Никаких сновидений не было, очнулся Буров с ясной головой и с ясным сознанием, что на него кто-то смотрит. Он приподнялся на локтях: полевая мышь безбоязно стояла на задних лапках и будто изучала Бурова.
— Кыш! — сказал Буров, словно это была какая-нибудь курица. Мышка, вильнув хвостом, юркнула в нору.
Ее уже не было, серовато-коричневой полевки, а у него не проходило ощущение: кто-то подсматривает. Да нет, никого не видать. Но что-то не по себе. А что ж удивляться: сонного могут и повязать.

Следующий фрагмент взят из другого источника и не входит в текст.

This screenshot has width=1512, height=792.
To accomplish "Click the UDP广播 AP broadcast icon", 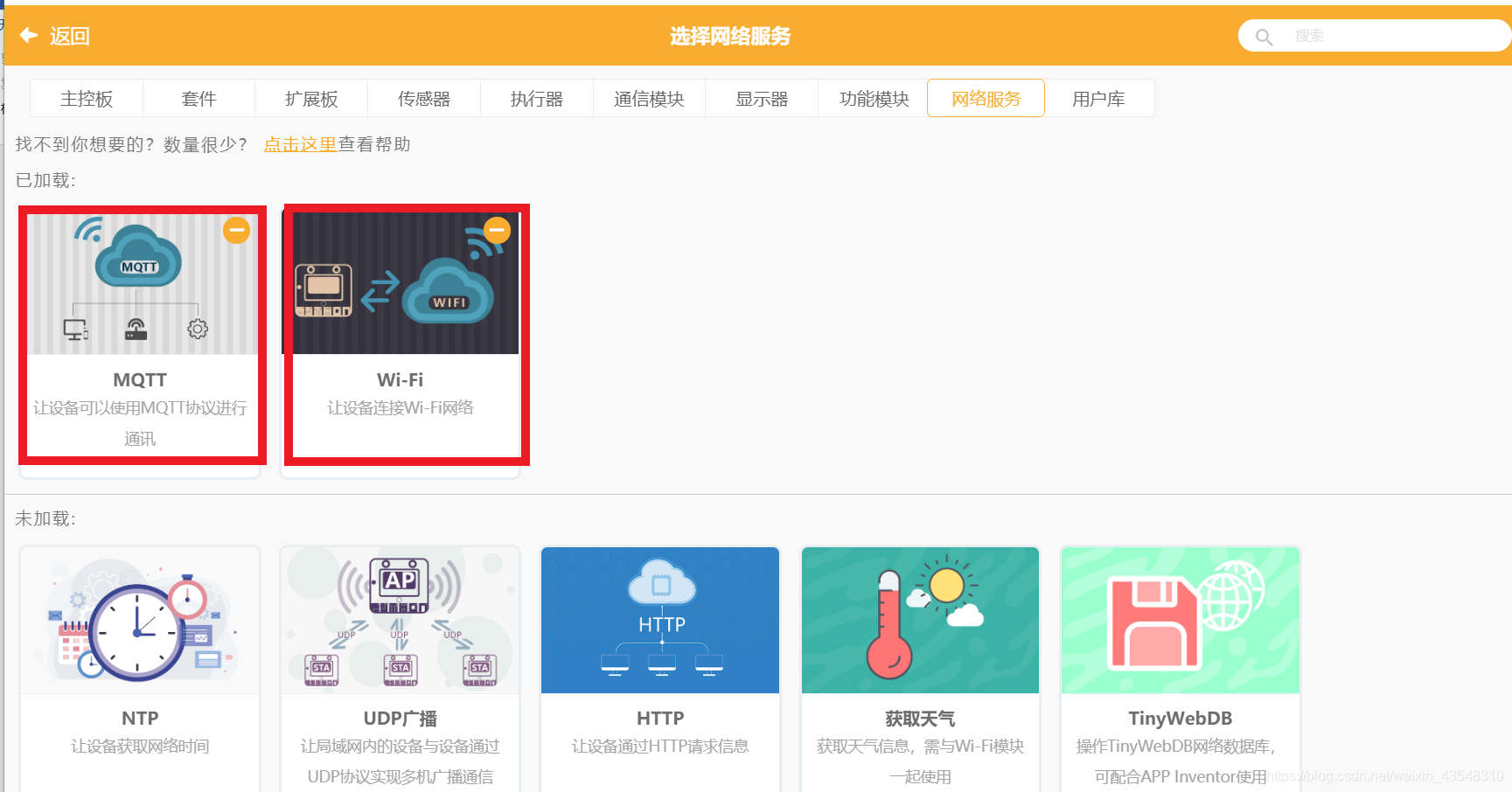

Пинком сапога он отбросил бутылку. Подтянул ремень — дырки он давно прокалывал ножичком, талия стала, как у балерины.
10
В тот день он дважды едва не наткнулся на людей. Это были не немцы, но он все равно избег встречи. Утром услыхал позвякивание колокольца на лугу. Отвел ветки: пегая однорогая корова паслась, поматывая головой, отгоняя слепней; босоногий мальчонка в брыле, домотканых штанах и сорочке помахивал хворостиной, поглядывал на кусты: не приметил ли он Бурова? Это ни к чему, никто из гражданских не должен видеть его, даже пацан. Буров ушел от луга в глубняк. Некстати подумалось: «У нас в России всем миром нанимают пастуха, он пасет деревенское стадо. Удобней, выгодней. Агитировали местных на это, да без толку: вековечная привычка, так вот детишки и старухи пасут коров на веревках, каждый со своей скотинякой… А в колхозы подавались охотно и трудились там на совесть…» И никак не мог отделаться от этих мыслей.